Dua pasangan China lainnya juga tampil kuat dan mengamankan medali perunggu: Chen Qing Chen/Jia Yi Fan, juara edisi 2019 dan 2022, serta Zhang Shu Xian/Zheng Yu, yang merupakan finalis tahun lalu.
Tunggal Putra: Sejarah Baru dari Thailand
Salah satu momen paling bersejarah dalam kejuaraan ini datang dari sektor tunggal putra. Untuk pertama kalinya sejak 1962, Thailand memiliki juara Asia di nomor ini lewat tangan Kunlavut Vitidsarn. Unggulan ketiga ini tampil dominan di set pertama melawan wakil China, Lu Guang Zu, dengan skor 21-12. Saat memimpin 11-6 di interval set kedua, Lu memutuskan mundur dari pertandingan karena cedera, memastikan gelar bagi Kunlavut.
Ini menjadi tonggak sejarah penting bagi bulu tangkis Thailand. Medali perunggu diraih oleh Li Shi Feng (China, unggulan 4) dan Loh Kean Yew dari Singapura (unggulan 8).
Ganda Putra: Malaysia Akhiri Penantian Panjang
Final ditutup dengan kemenangan manis bagi Malaysia di sektor ganda putra.

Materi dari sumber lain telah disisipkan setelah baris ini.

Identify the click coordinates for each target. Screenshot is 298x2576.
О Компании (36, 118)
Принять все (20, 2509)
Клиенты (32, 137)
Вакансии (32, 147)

Aaron Chia/Soh Wooi Yik, unggulan keenam, menaklukkan pasangan tuan rumah Chen Bo Yang/Liu Yi dengan skor 21-19, 21-17. Ini merupakan gelar pertama Malaysia di sektor ini dalam 18 tahun, setelah terakhir kali diraih oleh Choong Tan Fok/Lee Wan Wah pada 2007.
Sementara itu, medali perunggu diraih oleh pasangan unggulan kedua dari China, Liang Wei Keng/Wang Chang, serta wakil Indonesia, Leo Rolly Carnando/Bagas Maulana.
Turnamen yang Sarat Makna
Bank of Ningbo Badminton Asia Championships 2025 menyuguhkan lebih dari sekadar kompetisi—ia menghadirkan cerita ketangguhan, pemulihan, dan sejarah baru. Dari comeback luar biasa Tse Ying Suet, gelar perdana Chen Yu Fei, hingga tonggak bersejarah Kunlavut Vitidsarn, turnamen ini menjadi saksi lahirnya bintang dan pencapaian-pencapaian yang akan dikenang di peta bulu tangkis Asia.